En Nouvelle-Zélande, la population est descendue dans la rue dans différentes villes du pays pour dire haut et fort : #BlackLivesMatter ! Des trottoirs aux groupes scolaires, un peu partout dans le pays, des gens ont mis un genou à terre pour symboliser leur opposition aux violences policières.

Cet été, après le meurtre de George Floyd, le Conseil des droits de l’homme des Nations unies a adopté en urgence une résolution [22] intitulée Promotion et protection des droits de l’homme et des libertés fondamentales des Africains et des personnes d’ascendance africaine contre les brutalités policières et autres violations des droits de l’homme.

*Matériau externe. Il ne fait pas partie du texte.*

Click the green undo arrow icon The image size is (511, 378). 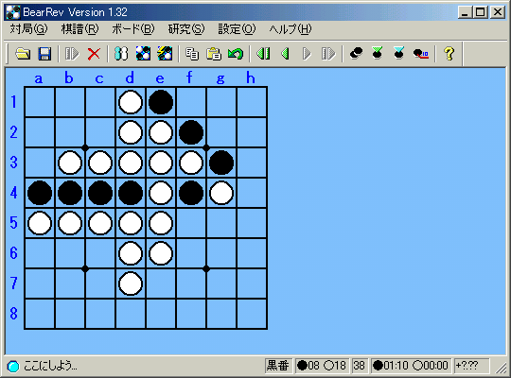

La haut-commissaire des Nations unies aux droits de l’homme, Michelle Bachelet, a souligné [23] en substance dans ses commentaires sur la résolution qu’il fallait s’attaquer aux séquelles de l’esclavage, du commerce transatlantique des Africains réduits en esclavage et du contexte du colonialisme. Elle a ajouté qu’il fallait reconnaître les siècles de politiques et de systèmes racialement discriminatoires qui avaient suivi l’abolition officielle de l’esclavage.

Il faut se garder d’oublier l’Histoire qui perdure dans la façon dont le maintien de l’ordre est appliqué aujourd’hui, et la douleur qu’elle a causée, qui a dévasté des familles sur des générations.

Malgré le règlement à l’amiable du procès au civil concernant George Floyd et le verdict de culpabilité rendu au pénal contre le policier Derek Chauvin, il ne saurait y avoir de véritable justice pour ce crime odieux. Pour de trop nombreuses familles directement affectées par des violences infligées par des membres des forces de l’ordre, il ne pourra jamais y avoir de justice. Les États doivent s’employer à prendre des mesures pour amener les auteurs présumés de violations des droits humains à répondre de leurs actes, et nous nous devons d’examiner de près l’ampleur et la portée du maintien de l’ordre dans la vie quotidienne, y compris les situations dans lesquelles la présence d’un intervenant armé a trop souvent pour conséquence la mort d’une personne.

La fille de George Floyd, Gianna, âgée de six ans, a dit qu’elle savait que son père allait changer le monde, et elle avait raison. Nous devons aller de l’avant, sans oublier l’Histoire qui nous a conduits jusqu’ici, et œuvrer à l’adoption de systèmes de maintien de la sécurité publique qui respectent pour toutes les personnes le droit de vivre, d’être à l’abri de la discrimination et de jouir d’une égale protection de la loi.